*** Block opens ***
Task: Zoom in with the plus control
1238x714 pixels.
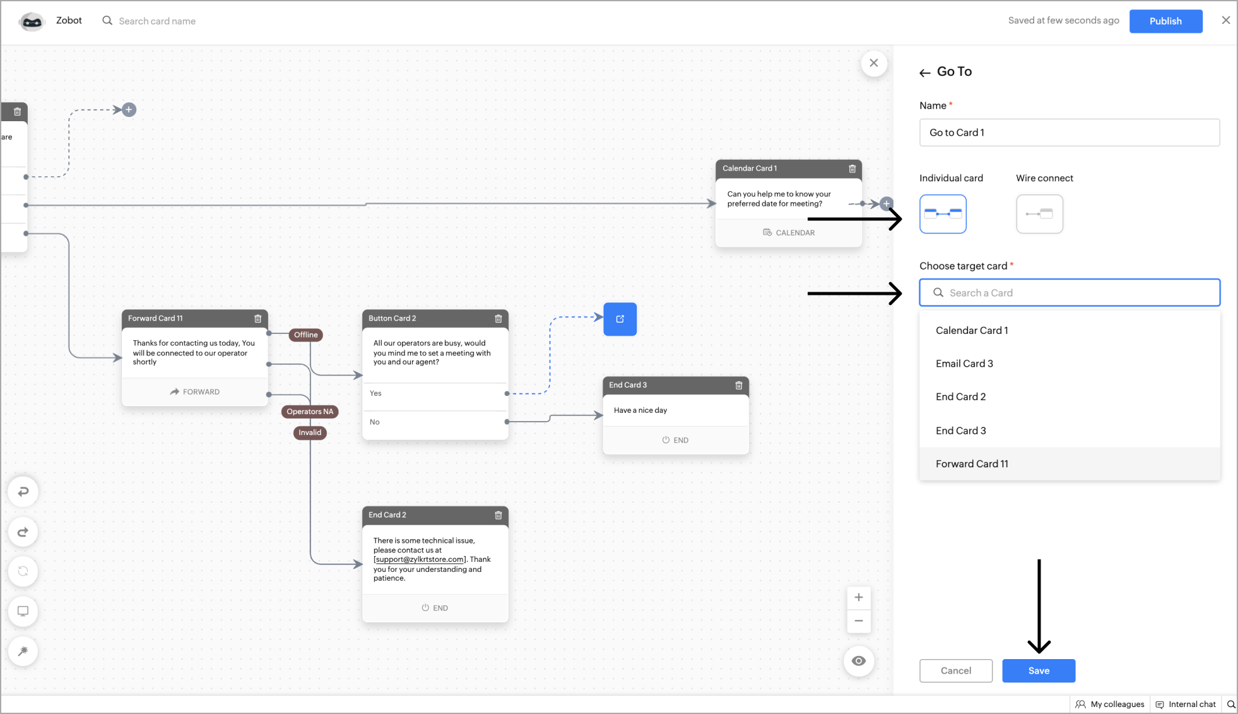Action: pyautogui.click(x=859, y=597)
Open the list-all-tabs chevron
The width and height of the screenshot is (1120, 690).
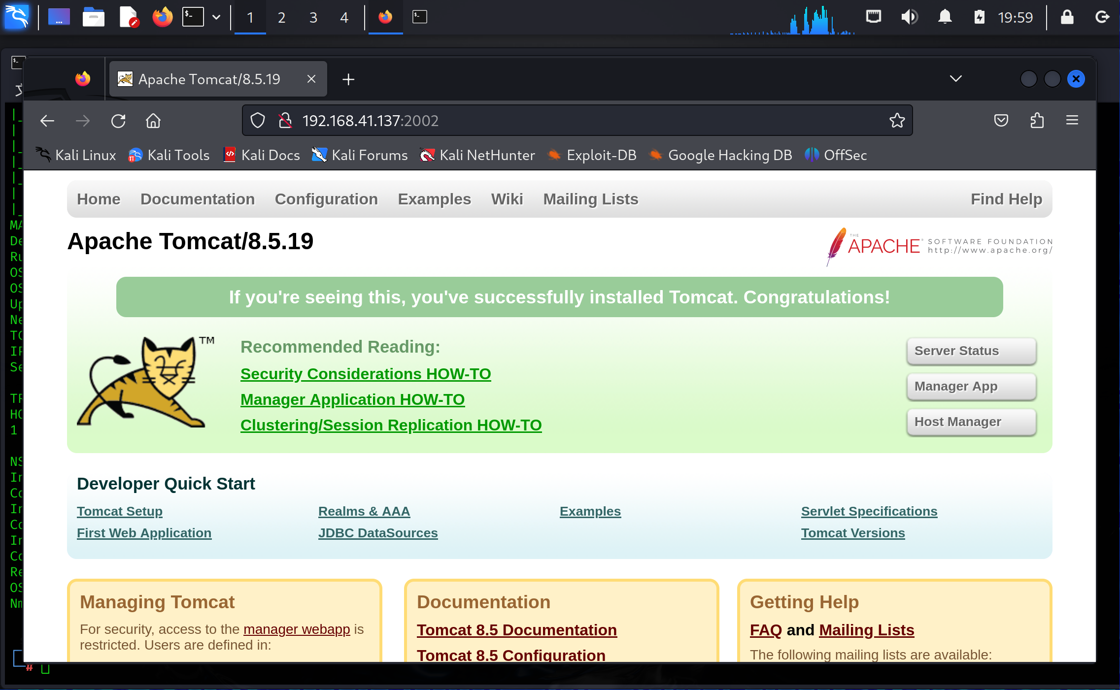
*** Block closes ***
DESCRIPTION OF THE TASK: Print out every entry above without changing a word, and leave out the pictures.

SOLUTION FOR THIS TASK:
Task: Zoom in with the plus control
1238x714 pixels.
Action: pyautogui.click(x=859, y=597)
Open the list-all-tabs chevron
The width and height of the screenshot is (1120, 690).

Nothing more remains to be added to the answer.